Nonlinear evolution of streaming instabilities in accreting protoplanetary disks

TL;DR

This paper presents the first nonlinear simulations of the azimuthal drift streaming instability (AdSI) in accreting protoplanetary disks, revealing its potential to generate dense dust structures even without radial pressure gradients, impacting planetesimal formation.

Contribution

It introduces the nonlinear behavior of the previously identified AdSI, demonstrating its ability to produce turbulence and dense dust filaments in realistic accreting disks.

Findings

AdSI can destabilize accreting dusty disks without radial pressure gradients.

AdSI drives turbulence and forms vertically-extended dust filaments.

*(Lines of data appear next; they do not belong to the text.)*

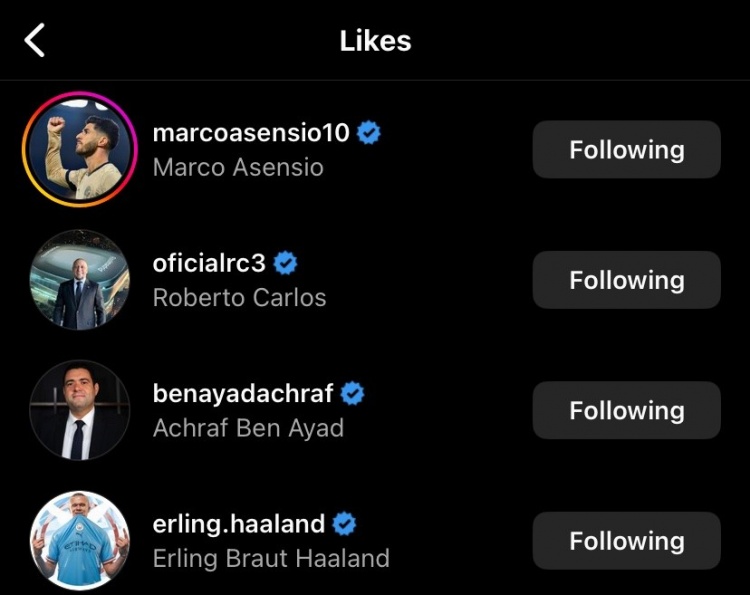The width and height of the screenshot is (750, 595).
Task: Select the benayadachraf username
Action: click(243, 393)
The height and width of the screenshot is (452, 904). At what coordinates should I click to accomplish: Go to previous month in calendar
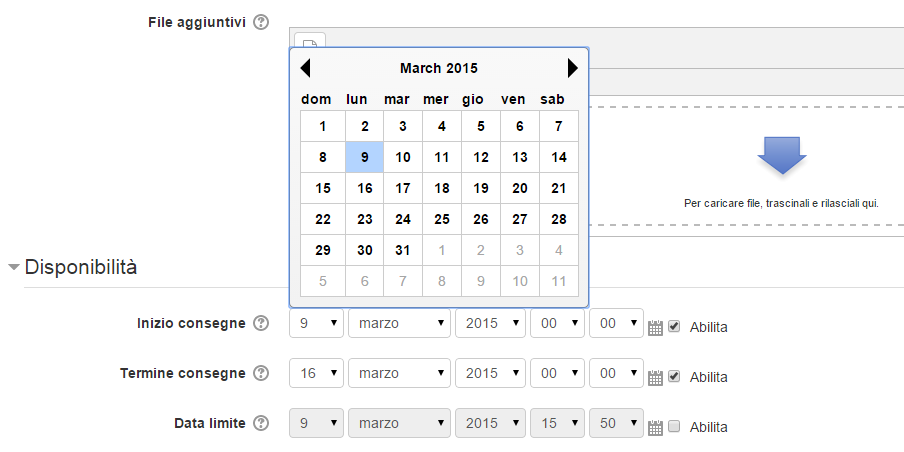(305, 68)
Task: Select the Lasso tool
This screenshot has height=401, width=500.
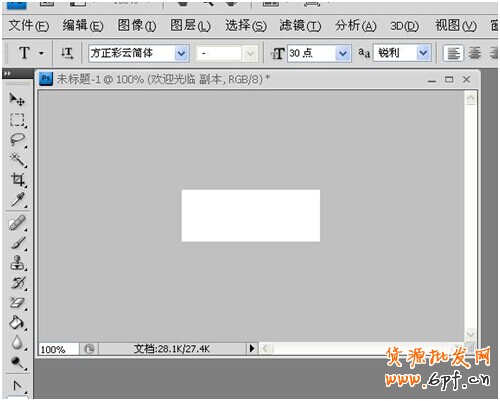Action: (x=17, y=139)
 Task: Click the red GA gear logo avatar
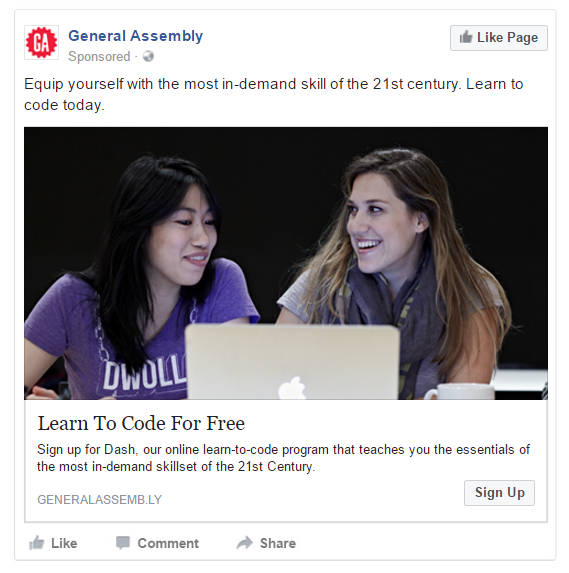coord(41,42)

Dust-to-gas ratios can exceed 100 in dust-rich disks due to AdSI.

Abstract

The streaming instability (SI) is one of the most promising candidates for triggering planetesimal formation by producing dense dust clumps that undergo gravitational collapse. Understanding how the SI operates in realistic protoplanetary disks (PPDs) is therefore crucial to assess the efficiency of planetesimal formation. Modern models of PPDs show that large-scale magnetic torques or winds can drive laminar gas accretion near the disk midplane. In a previous study, we identified a new linear dust-gas instability, the azimuthal drift SI (AdSI), applicable to such accreting disks and is powered by the relative azimuthal motion between dust and gas that results from the gas being torqued. In this work, we present the first nonlinear simulations of the AdSI. We show that it can destabilize an accreting, dusty disk even in the absence of a global radial pressure gradient, which is unlike the classic SI. We find the AdSI drives turbulence and the formation of vertically-extended dust filaments that undergo merging. In dust-rich disks, merged AdSI filaments reach maximum dust-to-gas ratios exceeding 100. Moreover, we find that even in dust-poor disks the AdSI can increase local dust densities by two orders of magnitude. We discuss the possible role of the AdSI in planetesimal formation, especially in regions of an accreting PPD with vanishing radial pressure gradients.